Unless you're self-financing your feature, your script will go through some readers and they will write comments to their bosses, or maybe to you directly. Here's a comment that no reader has ever written:
"I loved this script. It made me laugh, it made me cry. The characters are indelible and feel like real people. The ending fucking wrecked me. I hope this gets made by someone who understands the material, it might even be an Oscar contender. BUT I couldn't figure out where the sequence 6 started and ended, plus the mid point turn was unclear. So, unfortunately, I have to PASS on this script."
Your end game is to write something that moves people, makes them laugh, scares them, [insert emotion you mean to evoke]. It's not to write a "perfect" script. So, these terms and concepts are just tools for you to bring life to your script. Not the other way around.
On the other hand...Have you ever watched a movie and thought to yourself:
"Why is this plot even in the movie? Who cares about that bullet or whatever, go back to Batman!"
"What the fuck, it feels like this movie had 11 different endings! Oh wait, more Hobbits."
"Didn't they already introduce Deadshot? Why do we need a second and a third introduction?!"

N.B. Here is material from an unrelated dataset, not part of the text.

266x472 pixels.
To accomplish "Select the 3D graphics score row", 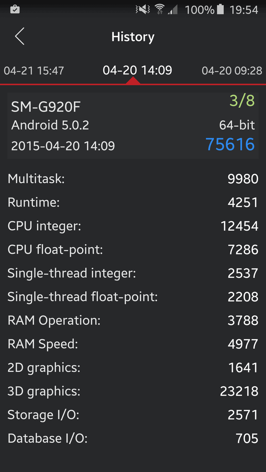I will 133,391.
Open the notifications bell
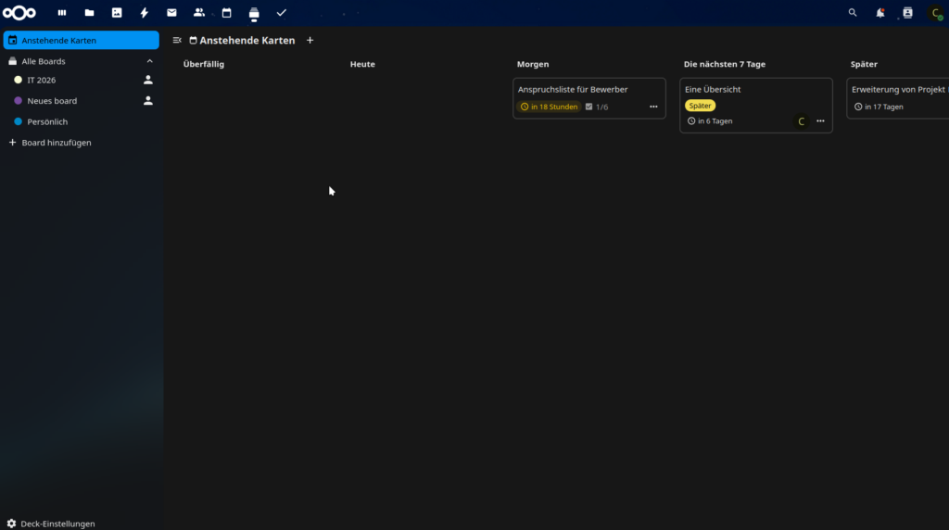The width and height of the screenshot is (949, 530). point(879,13)
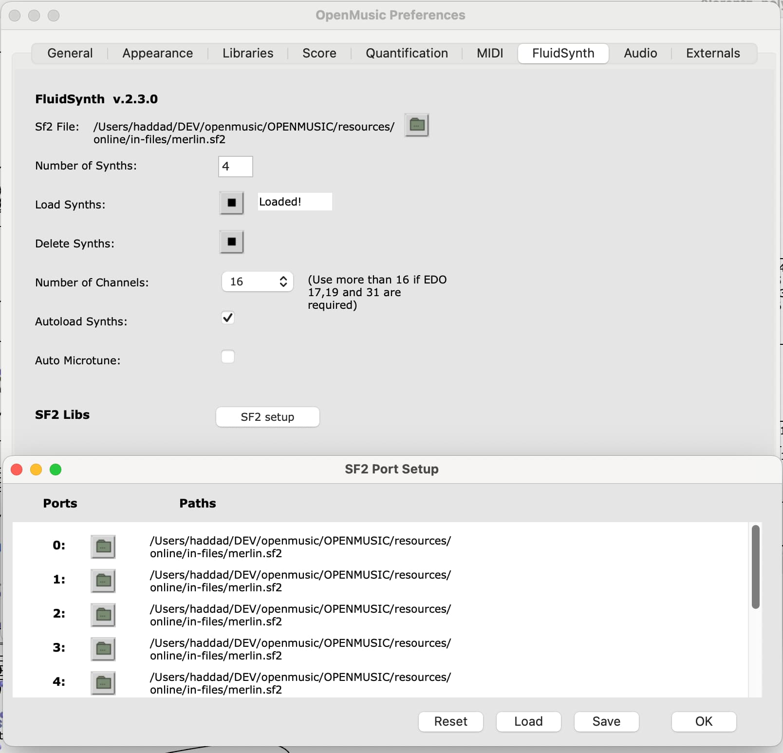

"Oh wait, the movie just... ended? Really? I sat through this and it ended on... Joaquin Phoenix fingerbanging a sand woman?"
"Man, I really liked the first half with Seth Rogen and Adam Sandler, but this stuff with Eric Bana and the house is really dragging-- Holy shit, why is this movie almost 3 hours?!"
I'm a firm believer that this movie could have been a stone cold classic with just a little bit more structure.
For example, what does it mean when a movie "drags"? It means your character has been following the same goal in the same way for a long time, and maybe you need to throw in a curveball. So, the solution is clear: Your sequence/act is running too long. Remember how we need to be switched up every other 15 pages? You didn't do that properly.
Structure is also a good tool to get to that honest, authentic place where you evoke the emotion of your audience. For example, Community and Rick and Morty are deliriously anarchic and it might feel inconceivable that they are actually really tightly plotted... but they are.
So, yeah, do that friend, and you're golden!